The course I’m on at Málaga’s Escuela Oficial de Idiomas is heavily subsidised by the Spanish government (thanks guys!). So when the head of Spanish said we were going on a “school trip” we didn’t expect a great deal, to be honest. Imagine our delight, then, when it turned out to involve free beer andbocadillos!
Everyone who has ever flown in or out of Málaga airport has seen the outside of the San Miguel brewery, that huge sign, and probably the endless stacks of barrels and crates of beer bottles. Inside the complex it is pretty mind-blowing. Impressively modern inside, it relies on the most advanced technology available. This has its downside, of course, which is that the vast workforce of years gone by has been shaved down to the minimum. Each massive “line”, for cans, bottles, barrels etc, is operated by just six people and a dozen computers.
This is the line that fills 15,000 cans of San Miguel per hour. If filled in one go, it would be horrendously gassy and would explode, so every can goes round a filling loop, getting just a squirt from each hose, needing to pass 15 hoses to fill it.
I remember in the early 1980s when I worked in touring theatre, we used to go to the Theatre Royal in Bury St Edmunds. My digs were in the same street as the Greene King Brewery, and on Mondays and Tuesdays the whole town smelled of yeast and hops. We were taken on a tour once, and I can still remember the smell, the huge vats, the paddles which stirred the mash manually (the second year we went, they had mechanised the stirring!) and the chap whose job was quality-assurance, which obviously meant tasting each batch. He said his tongue was invaluable, though he hadn’t gone so far as to insure it for a million pounds, like the Tetley’s Tea-taster or the Costa Coffee-taster have in modern times.

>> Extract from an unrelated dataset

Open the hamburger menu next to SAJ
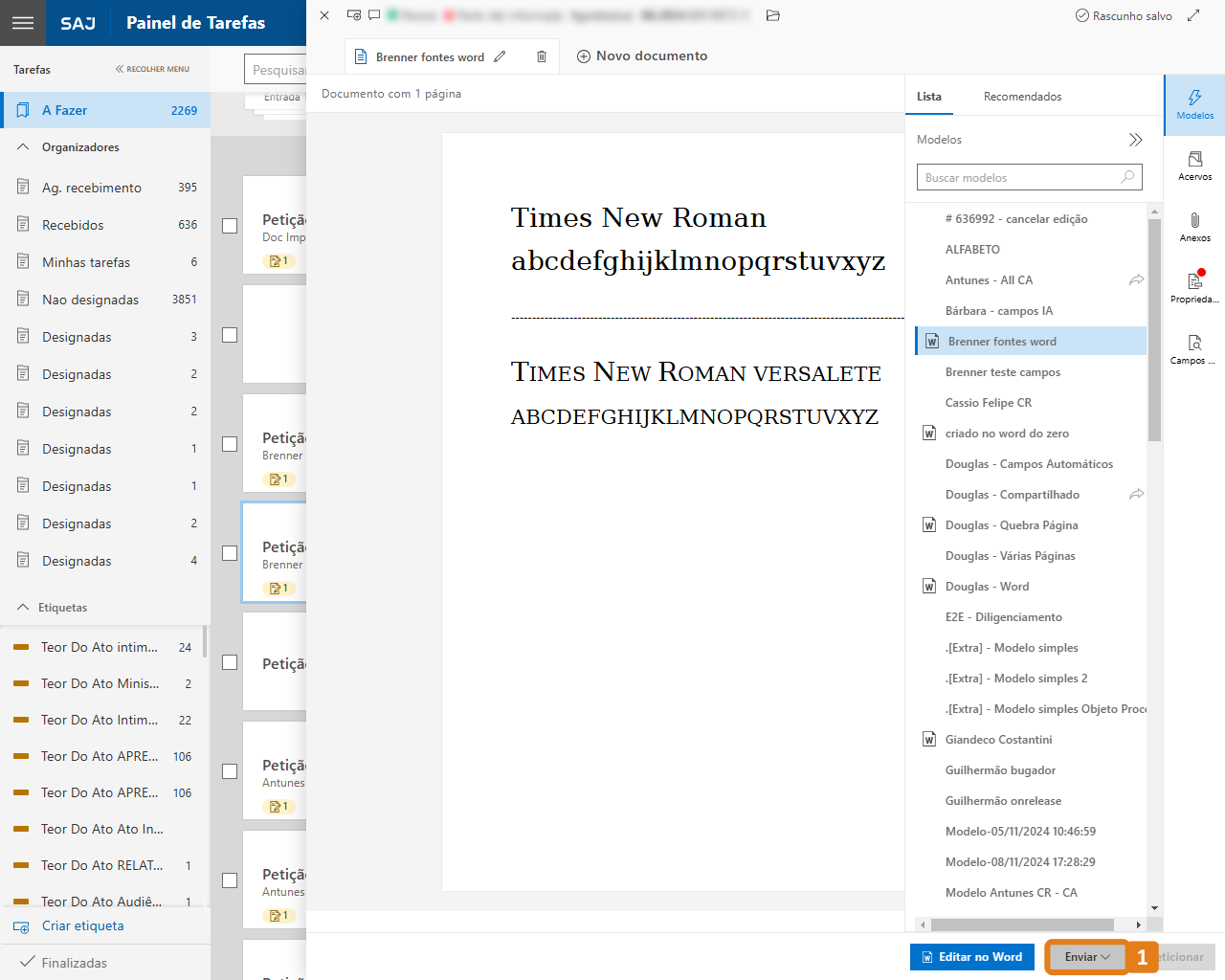1225x980 pixels. click(23, 23)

At San Miguel the quality control, sadly, is done by computer. Every empty bottle is “viewed” by a computer as it whizzes by on the conveyor belt, checked for flaws or dirt, and plucked out of the line if it falls below standard. After filling, too, another computer “views” each bottle and can analyse the content, rejecting anything imperfect. A white-coated technician wanders casually between two computers, watching those rather than the thundering filling-lines and the thousands of bottles, cans or barrels flying by and then stacking themselves neatly on pallets which roll automatically out into the storage area.

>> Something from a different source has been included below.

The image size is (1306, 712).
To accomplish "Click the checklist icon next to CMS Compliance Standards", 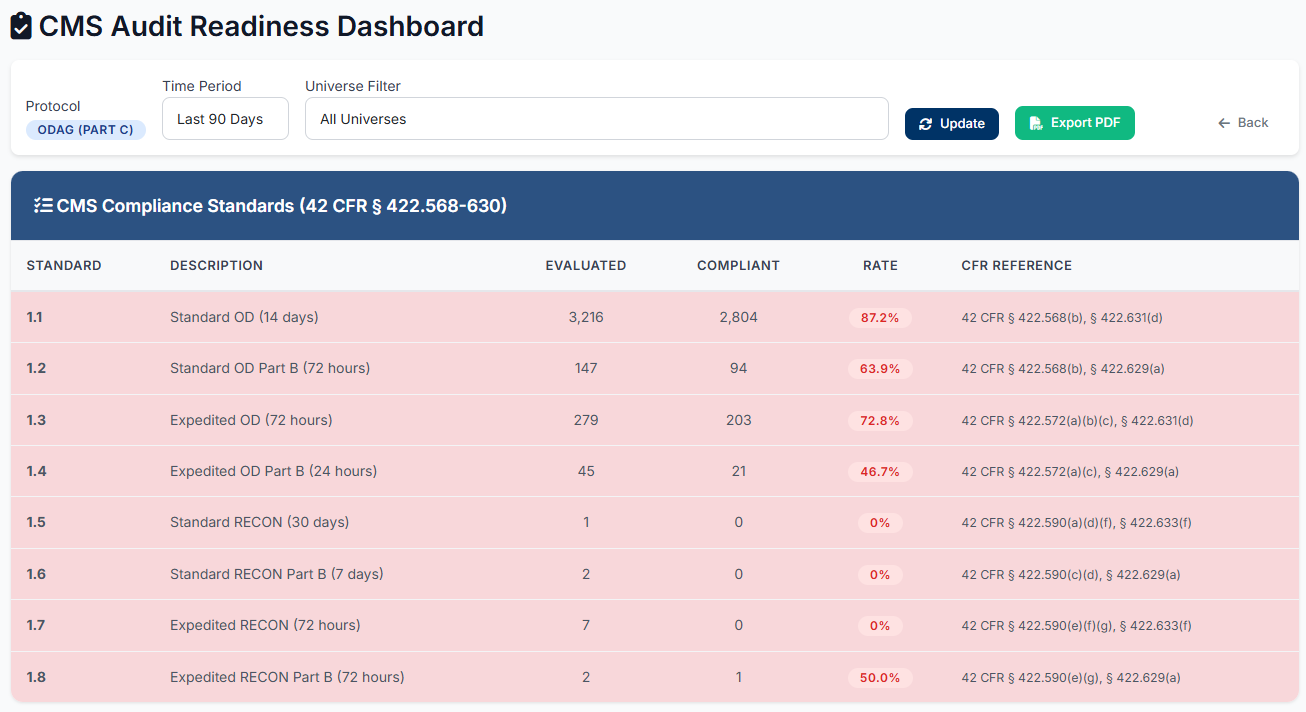I will coord(41,205).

The Málaga site alone produces 2 million HL, which was a unit of measurement I had to look up – it means HectoLitres, which are 100 litres each. So 200 million litres a year, which is a lot of beer in anyone’s book (or glass).
The tour, throughout which we wore protective glasses and a headset through which we could hear the guide / PR lady, was intended to impress, and it did. Afterwards we crossed the pretty little park into the Visitors’ Centre for savoury filled croissants, local cheese drizzled with olive oil, and of course the beer-tasting. San Miguel also make Alhambra and Mahou, so there was a flavour for everyone. Even me – a life-long teetotal, I have never even tasted alcohol-free beer! So this was a first, and I chose the San Miguel Zero flavoured with apple juice. Delicious! Sadly it is only available in cans and sold via supermarkets, and therefore is not served in bars.
Group visits can be organised through the brewery website. As far as I know, individuals need to find an organisation to go with (many villages, clubs or language schools organise trips like this). Our group staggered back to the Escuela Oficial de Idiomas trying to remember the new vocabulary we had learned, and raising a toast to the Spanish government for probably the best “school trip” I’ve ever been on!
© Tamara Essex 2015 http://www.twocampos.com
THIS WEEK’S LANGUAGE POINT:
Hops – Lúpulo
Yeast – Levadura
Barley – cebada
Brewery – sadly missing in the Spanish vocabulary! They have to fall back on fábrica de cerveza
Another beer please! – ¡Otra cerveza!”